R. : Dès son arrivée au pouvoir en 1981, la gauche a engagé, avec la décentralisation, une des plus profondes réformes du siècle. Elle ne pouvait tout réaliser à la fois. La droite est aujourd'hui à pied d'œuvre. Si elle manque d'idée ou d'audace, il faudra attendre le retour de la gauche ! Quant au Sénat, n'oublions pas qu'une réforme constitutionnelle qui le concernerait doit être acceptée par lui-même !

Q. : Considérez-vous que la décentralisation fasse partie du patrimoine intellectuel de la gauche ?

R. : Paradoxalement, la gauche a une double culture, s'inspirant de la Révolution française. Elle a développé, du XIXe jusqu'à la dernière guerre, une tradition jacobine pour imposer à une province conservatrice les idées nouvelles de liberté et d'égalité. Mais son implantation progressive sur tout le territoire lui a également donné une culture décentralisatrice et la municipalité fait partie, depuis plus d'un siècle, du patrimoine de la gauche.

Il y eut le socialisme municipal, l'illusion que prendre des municipalités serait aussi prendre le pouvoir dans le pays. La cause des citoyens, qui est portée par la gauche, est passée tantôt par une République centralisée, tantôt par une République qui reconnaît davantage la diversité. La décentralisation doit être notre horizon et sa culture fait désormais majoritairement partie du patrimoine intellectuel de la gauche.

Q. : Cette réflexion sur la décentralisation peut-elle être un enjeu pour une élection présidentielle à venir ?

R. : C'est une bonne question, parce que la décentralisation a réussi, en donnant le pouvoir aux élus, à le redonner en partie aux citoyens.
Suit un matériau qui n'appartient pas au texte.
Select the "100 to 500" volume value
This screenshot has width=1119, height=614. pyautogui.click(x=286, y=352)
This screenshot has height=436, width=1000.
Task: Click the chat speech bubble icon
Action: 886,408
Mais la décentralisation fait partie de ces grandes réformes dont le citoyen ne mesure pas assez les acquis. Les Français n'ont pas toujours conscience qu'elle a renforcé leur citoyenneté. Il nous faudra encore approfondir cette évolution et l'élection présidentielle peut être l'occasion de redéfinir le rôle de l'État, la place des collectivités territoriales et des citoyens dans une République toujours à construire.